In Shirky’s second chapter he goes into detail about how much different we are when we are in groups then when are alone. The best link I can make to our worlds societies now is all the recent turbulence in the Middle East and Africa. There may have only been one man who decided to speak his mind but by using social media and other outlets this one person was able to connect others with the same feelings. This grouping led to many people reacting within the community and them banding together to fight their own governments.
Shirky quoted physicist Philip Anderson in saying, “more is different”, and this is true. No one expected the protest in these countries to expand the way they did. They not only expanded nationally but internationally. Many countries like the United States, Brittan, and France have all asked the U.N. to enforce a cease-fire against Libya. I am not even sure if at the early stages in these protests before they hit the streets that anyone thought this was going to happen. When the groups began to converge together they gained more and more power. They suddenly felt what they were doing was right because of their shear numbers. None of them would have stood up for what they believed if there was only one person.

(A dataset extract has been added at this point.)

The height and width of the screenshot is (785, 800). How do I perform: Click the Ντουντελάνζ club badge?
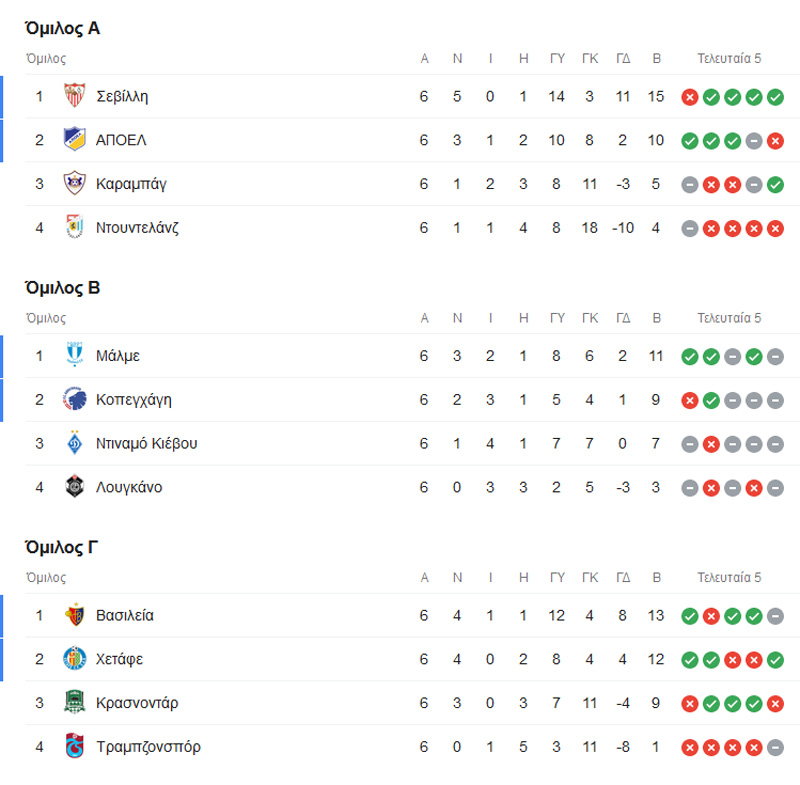tap(74, 228)
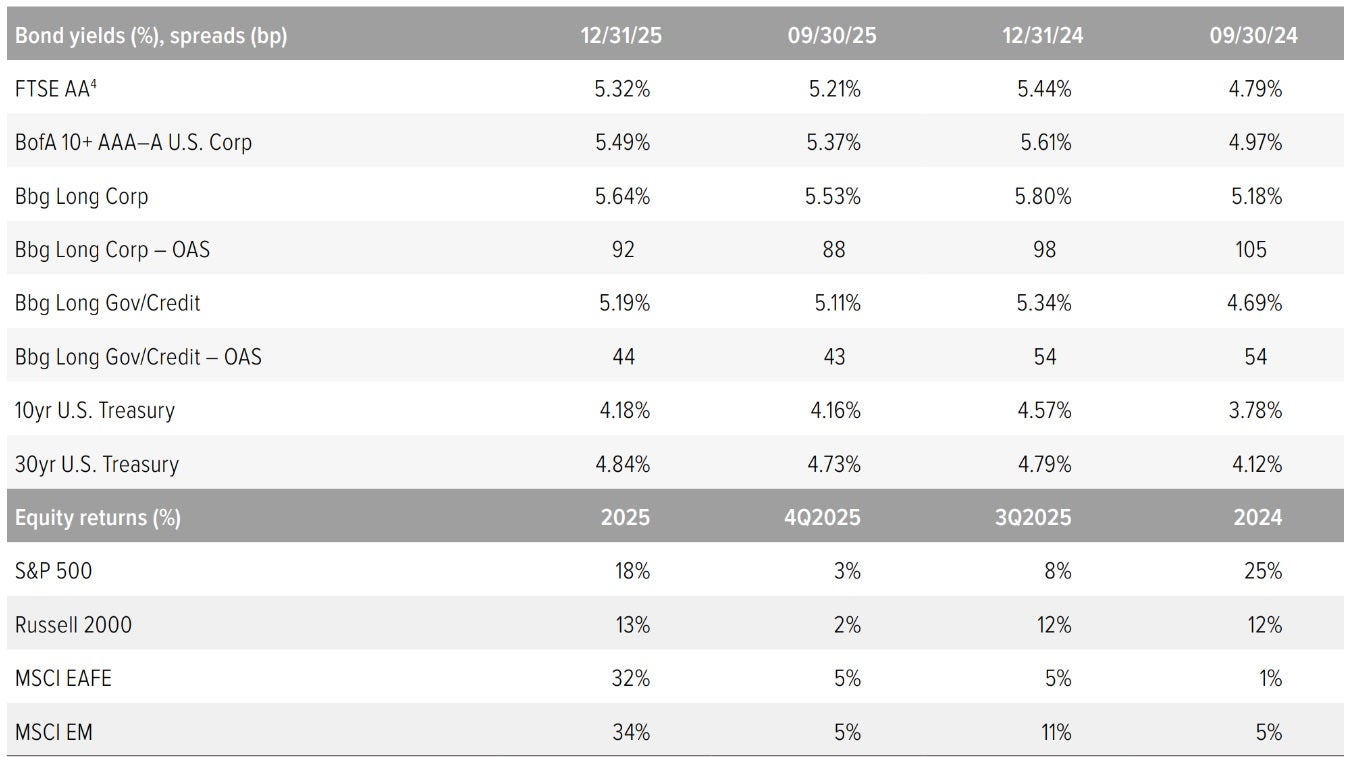
Task: Select the Bbg Long Corp – OAS label
Action: (x=112, y=249)
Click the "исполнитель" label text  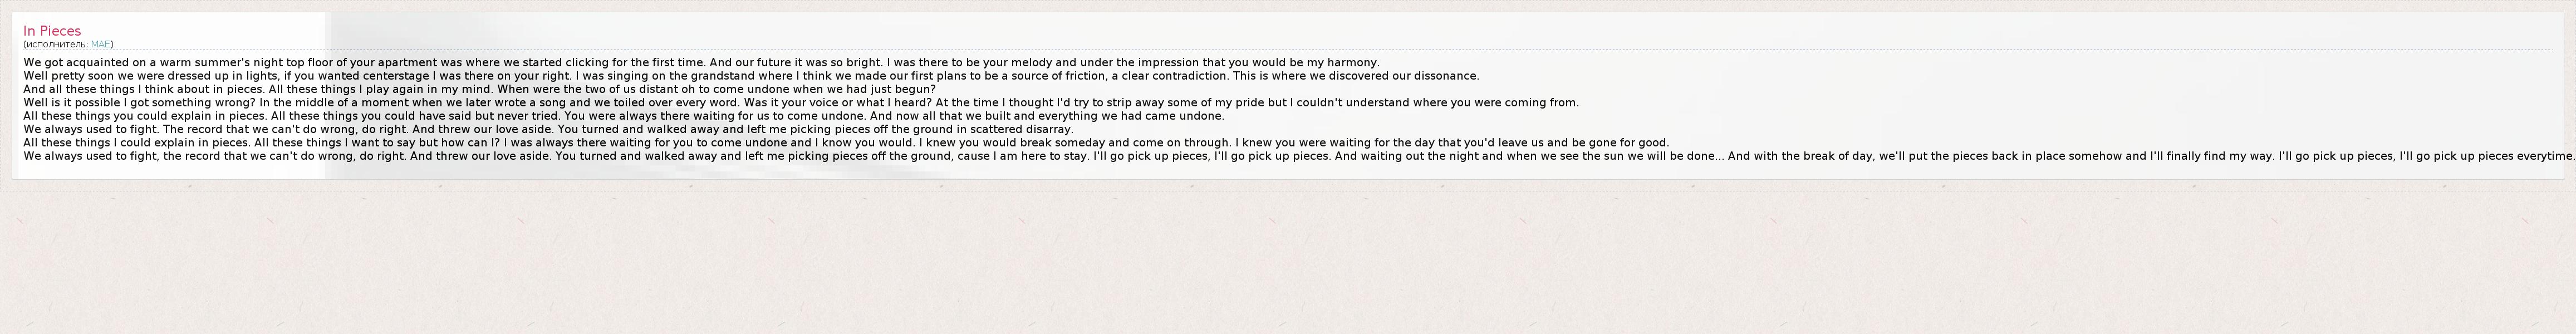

The main problem with these protests is that there is no foundation of leadership. One thing we rely on as human beings is structure. These groups have absolutely no structure. More and more people are joining the other protesters, which makes them lost in what they are doing. Shirky quotes, “Fred brooks noted in his book The Mythical Man-Month, adding new employees to a late project tends to make it later, because the new workers increase the costs of coordinating the group”. This is why the structure of these tiny regimes are subsequently flawed.